**Aim**: Rewrite the listing below, changing every "GUI agent" to "interface agent" and leaving all other text as it is.

━━ Data to process

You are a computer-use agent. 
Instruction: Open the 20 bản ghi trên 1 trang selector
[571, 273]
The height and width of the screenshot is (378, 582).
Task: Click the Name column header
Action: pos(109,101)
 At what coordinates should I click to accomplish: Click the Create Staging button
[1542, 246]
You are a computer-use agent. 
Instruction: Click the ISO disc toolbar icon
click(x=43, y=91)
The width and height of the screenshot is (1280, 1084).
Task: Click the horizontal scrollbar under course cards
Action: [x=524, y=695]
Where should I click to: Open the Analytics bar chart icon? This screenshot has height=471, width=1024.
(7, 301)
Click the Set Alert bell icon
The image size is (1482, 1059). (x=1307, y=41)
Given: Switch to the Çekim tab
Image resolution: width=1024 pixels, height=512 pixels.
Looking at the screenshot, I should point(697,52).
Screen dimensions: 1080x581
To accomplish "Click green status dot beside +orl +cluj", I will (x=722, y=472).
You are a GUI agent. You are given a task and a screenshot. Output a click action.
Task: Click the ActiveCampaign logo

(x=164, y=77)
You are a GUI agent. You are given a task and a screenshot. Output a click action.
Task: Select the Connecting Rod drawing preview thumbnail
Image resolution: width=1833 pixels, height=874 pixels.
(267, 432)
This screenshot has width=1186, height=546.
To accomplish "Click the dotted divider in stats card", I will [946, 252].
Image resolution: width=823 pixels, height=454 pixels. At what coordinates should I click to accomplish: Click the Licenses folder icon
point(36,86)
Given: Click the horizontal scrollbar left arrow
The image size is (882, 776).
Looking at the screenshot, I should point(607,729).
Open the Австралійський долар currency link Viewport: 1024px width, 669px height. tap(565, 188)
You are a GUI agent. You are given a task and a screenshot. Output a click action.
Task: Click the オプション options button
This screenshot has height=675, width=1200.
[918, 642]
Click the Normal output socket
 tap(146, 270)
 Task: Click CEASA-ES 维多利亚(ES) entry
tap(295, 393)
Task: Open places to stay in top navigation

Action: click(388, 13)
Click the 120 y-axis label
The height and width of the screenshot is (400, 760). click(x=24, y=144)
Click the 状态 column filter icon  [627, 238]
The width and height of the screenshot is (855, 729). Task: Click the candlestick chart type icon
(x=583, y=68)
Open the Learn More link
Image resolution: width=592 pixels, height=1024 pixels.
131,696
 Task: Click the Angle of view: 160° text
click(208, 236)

━━━━

**Problem solution**:
You are a computer-use agent. 
Instruction: Open the 20 bản ghi trên 1 trang selector
[571, 273]
The height and width of the screenshot is (378, 582).
Task: Click the Name column header
Action: pos(109,101)
 At what coordinates should I click to accomplish: Click the Create Staging button
[1542, 246]
You are a computer-use agent. 
Instruction: Click the ISO disc toolbar icon
click(x=43, y=91)
The width and height of the screenshot is (1280, 1084).
Task: Click the horizontal scrollbar under course cards
Action: [x=524, y=695]
Where should I click to: Open the Analytics bar chart icon? This screenshot has height=471, width=1024.
(7, 301)
Click the Set Alert bell icon
The image size is (1482, 1059). (x=1307, y=41)
Given: Switch to the Çekim tab
Image resolution: width=1024 pixels, height=512 pixels.
Looking at the screenshot, I should point(697,52).
Screen dimensions: 1080x581
To accomplish "Click green status dot beside +orl +cluj", I will (x=722, y=472).
You are a interface agent. You are given a task and a screenshot. Output a click action.
Task: Click the ActiveCampaign logo

(x=164, y=77)
You are a interface agent. You are given a task and a screenshot. Output a click action.
Task: Select the Connecting Rod drawing preview thumbnail
Image resolution: width=1833 pixels, height=874 pixels.
(267, 432)
This screenshot has width=1186, height=546.
To accomplish "Click the dotted divider in stats card", I will [946, 252].
Image resolution: width=823 pixels, height=454 pixels. At what coordinates should I click to accomplish: Click the Licenses folder icon
point(36,86)
Given: Click the horizontal scrollbar left arrow
The image size is (882, 776).
Looking at the screenshot, I should point(607,729).
Open the Австралійський долар currency link Viewport: 1024px width, 669px height. tap(565, 188)
You are a interface agent. You are given a task and a screenshot. Output a click action.
Task: Click the オプション options button
This screenshot has height=675, width=1200.
[918, 642]
Click the Normal output socket
 tap(146, 270)
 Task: Click CEASA-ES 维多利亚(ES) entry
tap(295, 393)
Task: Open places to stay in top navigation

Action: click(388, 13)
Click the 120 y-axis label
The height and width of the screenshot is (400, 760). click(x=24, y=144)
Click the 状态 column filter icon  [627, 238]
The width and height of the screenshot is (855, 729). Task: Click the candlestick chart type icon
(x=583, y=68)
Open the Learn More link
Image resolution: width=592 pixels, height=1024 pixels.
131,696
 Task: Click the Angle of view: 160° text
click(208, 236)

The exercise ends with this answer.